According to the study, researchers at University of California San Diego School of Medicine and Moores Cancer Center have identified nearly 200 mutations in non-coding DNA that play a functional role in cancer
Most of the human genome 98% is made up of DNA but doesn't encode genes, the recipes cells use to build proteins. The vast majority of genetic mutations associated with cancer occur in these non-coding regions of the genome, yet it's unclear how they might influence tumor development or growth
"Most cancer-related mutations occur in regions of the genome outside of genes, but there are so incredibly many of them that it's hard to know which are relevant and which are merely noise," said senior author Trey Ideker, Ph.D. "Here for the first time we found about 200 mutations in non-coding DNA that are functional in cancer—and that's about 199 more than we knew before."
When doctors and scientists refer to "cancer genes," they're usually talking about the several hundred known genes that, when mutated, undoubtedly help drive tumor formation and growth.
When mutations occur within genes, they can shut down production of the protein that the gene encodes, or cause a malfunctioning version to be produced. For some of these cancer-related gene mutations, there are therapies that specifically target the mutation to inhibit tumor growth, an effort known as personalized or precision medicine.
Researchers had previously tried looking for an answer in The Cancer Genome Atlas (TCGA), the National Institutes of Health's database of genomic information from more than 15,000 human tumors representing many cancer types. But they found only one non-coding mutation that seemed to play a role in cancer (it's called TERT).
According to Ideker, those previous attempts just could not match up non-coding mutations to cancer cell behaviors. His team also relied on TCGA data, comparing the tumor samples of 930 cancer patients to normal tissue samples from the same patients, but this time the researchers added an extra step.
"The secret step was to look for changes in gene expression," said Ideker. After finding nearly 200 non-coding mutations that alter gene expression, the team tested three of them in the laboratory. They replicated the non-coding mutation in cells and observed the resulting changes in gene expression.
"One example that stood out was a non-coding mutation affecting a gene called DAAM1," said first author Wei Zhang, Ph.D., a postdoctoral researcher in Ideker's lab. "DAAM1 activation makes tumor cells more aggressive, and better able to invade surrounding tissues."

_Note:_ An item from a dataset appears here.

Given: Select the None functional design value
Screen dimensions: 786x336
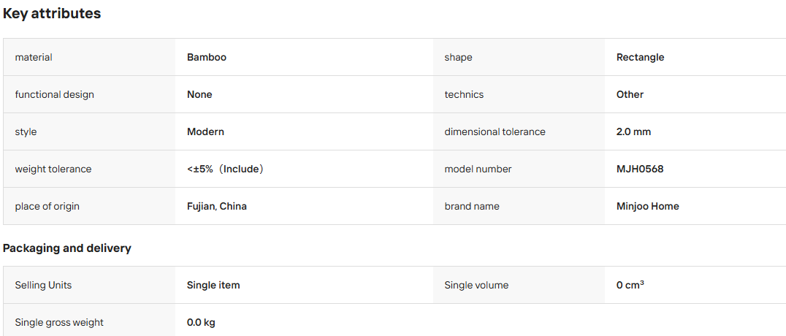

Next, the researchers will try to combine these non-coding mutations with coding mutations and determine if there are subtypes—certain types of breast cancer that have a common pattern of both coding and non-coding mutations, for example.
Their goal is to find actions for this information, such as whether or not a patient has a particular mutation pattern that can provide diagnostic or prognostic clues, or inform a particular approach to therapy.